GenAIExamples
GenAIExamples copied to clipboard
Added the vLLM CPU supported for ChatQnA Application
Type of Change
Added the vLLM CPU service for an alternative model serving method in the ChatQnA application.
Description
This PR is adding the vLLM serving on the CPU as the LLM backend service in the ChatQnA application. As the vLLM only supports the CPU now, so we will add the vLLM CPU serving solution first. vLLM serving on the Gaudi will be added while its ready.
How has this PR been tested?
This PR is tested in the Gaudi2 server with:
- 2 sockers Intel(R) Xeon(R) Platinum 8368 CPU @ 2.40GHz
- 8 Gaudi nodes, HL-SMI Version: hl-1.14.0-fw-48.0.1.0 Driver Version: 1.14.0-9e8ecf8
which is tested well in the above env:
- vllm engine backend
- rag supported
- user query post successfully via vllm and rag support
Dependency Change?
vLLM and openai libs will be introduced into the ChatQnA application. Th vLLM CPU support issues have been resolved and merged in the vllm through this PR.

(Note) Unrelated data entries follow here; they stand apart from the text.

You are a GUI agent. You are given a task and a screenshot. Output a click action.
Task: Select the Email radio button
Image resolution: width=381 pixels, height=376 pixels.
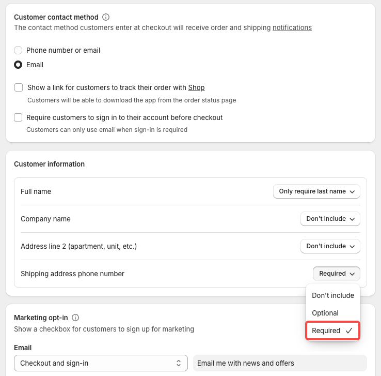coord(18,65)
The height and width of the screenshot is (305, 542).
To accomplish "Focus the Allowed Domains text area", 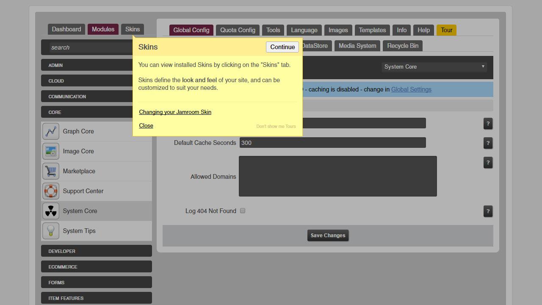I will pyautogui.click(x=338, y=176).
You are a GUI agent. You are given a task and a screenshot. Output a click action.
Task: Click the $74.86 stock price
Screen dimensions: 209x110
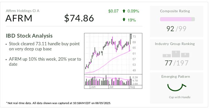click(x=79, y=18)
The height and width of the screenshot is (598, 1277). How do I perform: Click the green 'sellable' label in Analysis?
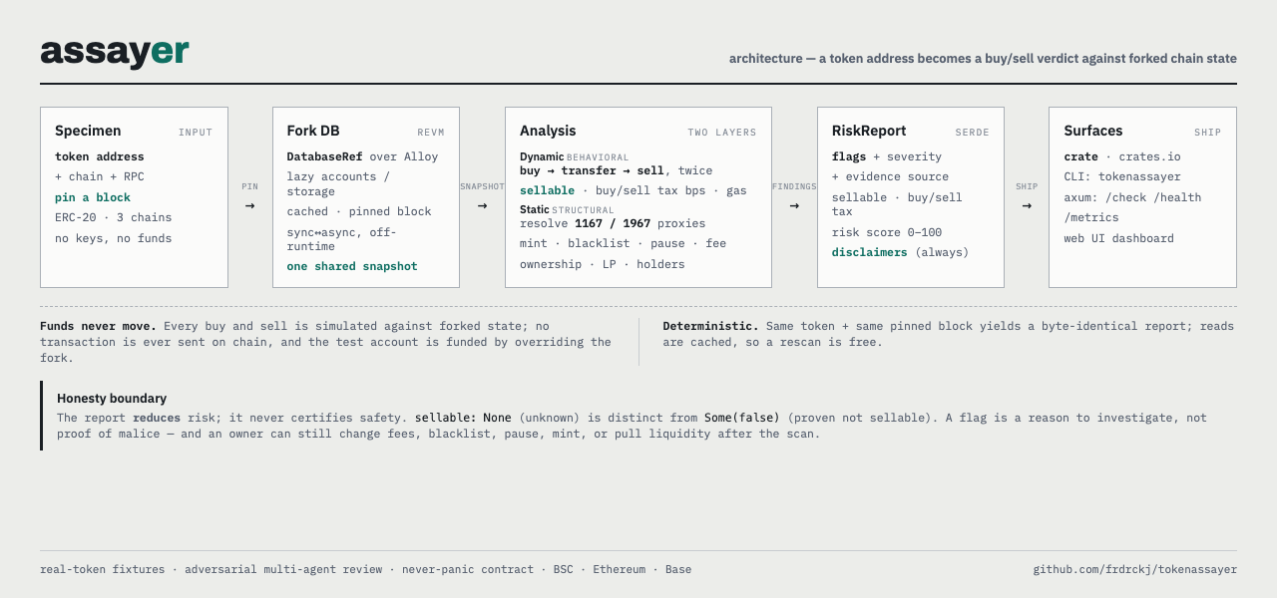547,190
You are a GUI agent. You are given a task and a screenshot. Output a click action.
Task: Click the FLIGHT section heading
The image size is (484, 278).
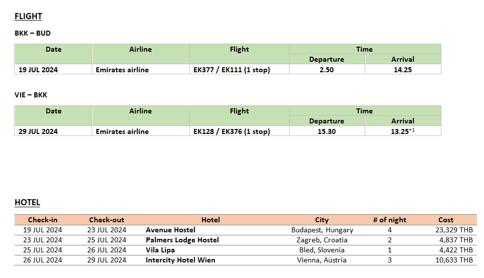click(x=29, y=17)
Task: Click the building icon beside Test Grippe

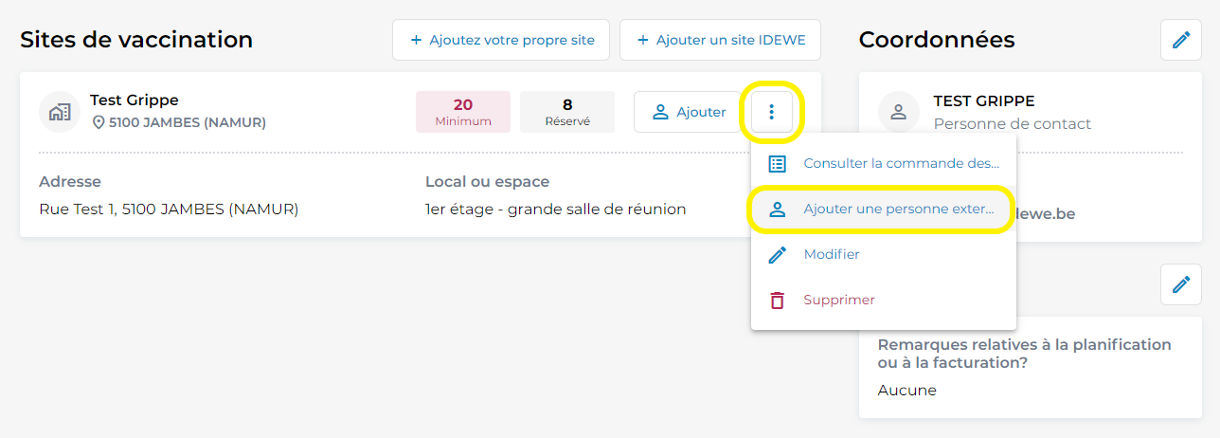Action: coord(60,112)
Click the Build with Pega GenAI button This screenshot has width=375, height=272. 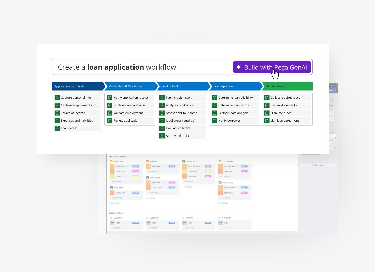tap(272, 67)
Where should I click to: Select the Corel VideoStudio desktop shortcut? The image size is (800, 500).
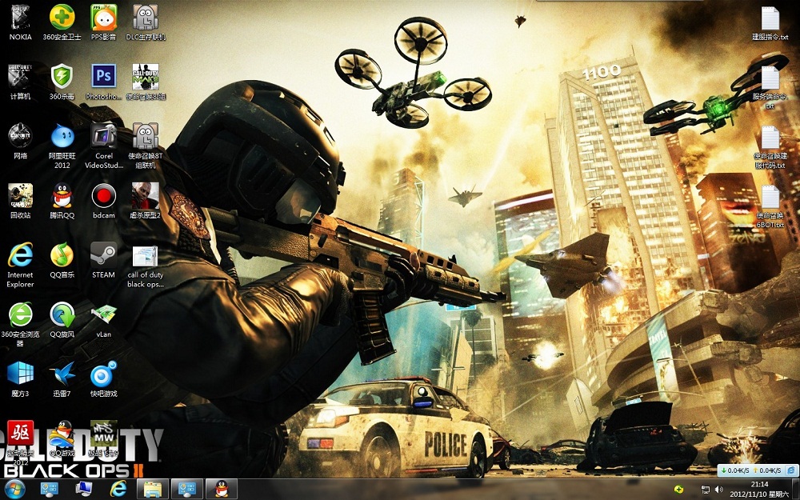103,135
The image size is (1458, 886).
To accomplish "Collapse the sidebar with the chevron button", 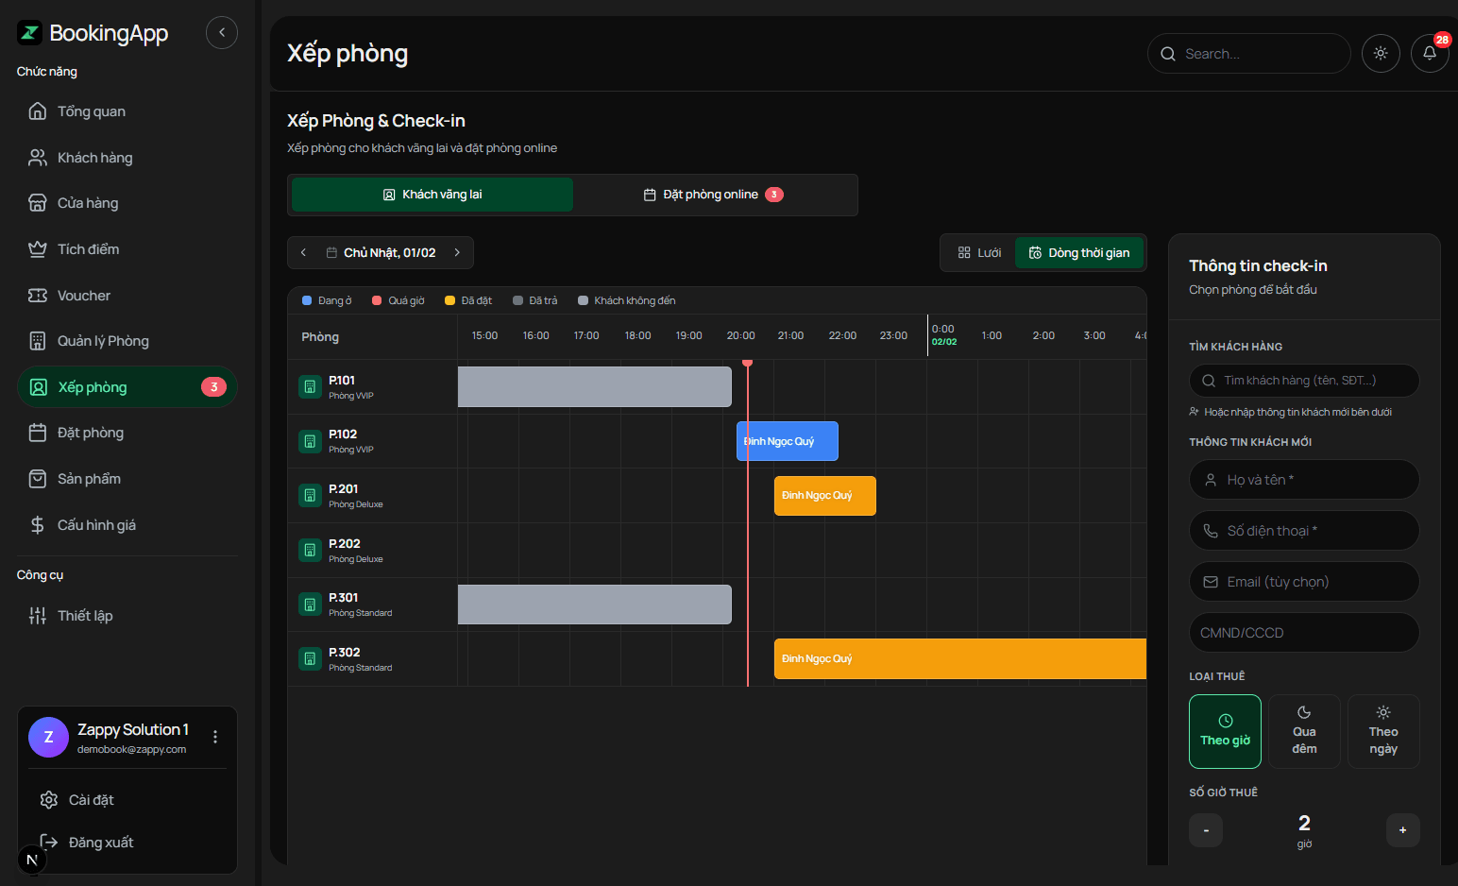I will tap(222, 32).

This PR is ready for merging. Please help review this PR. @Jian-Zhang @xuechendi
Please resolve the conflict.
Please resolve the conflict.
Have resolved the conflict. This PR is ready for merging. Please help review and merge it. Thanks. @chensuyue
Please help continue rebasing this PR. @XinyaoWa
Please help continue rebasing this PR. @XinyaoWa
Too much conflict, will close this PR, and send out another PR for merging vLLM later.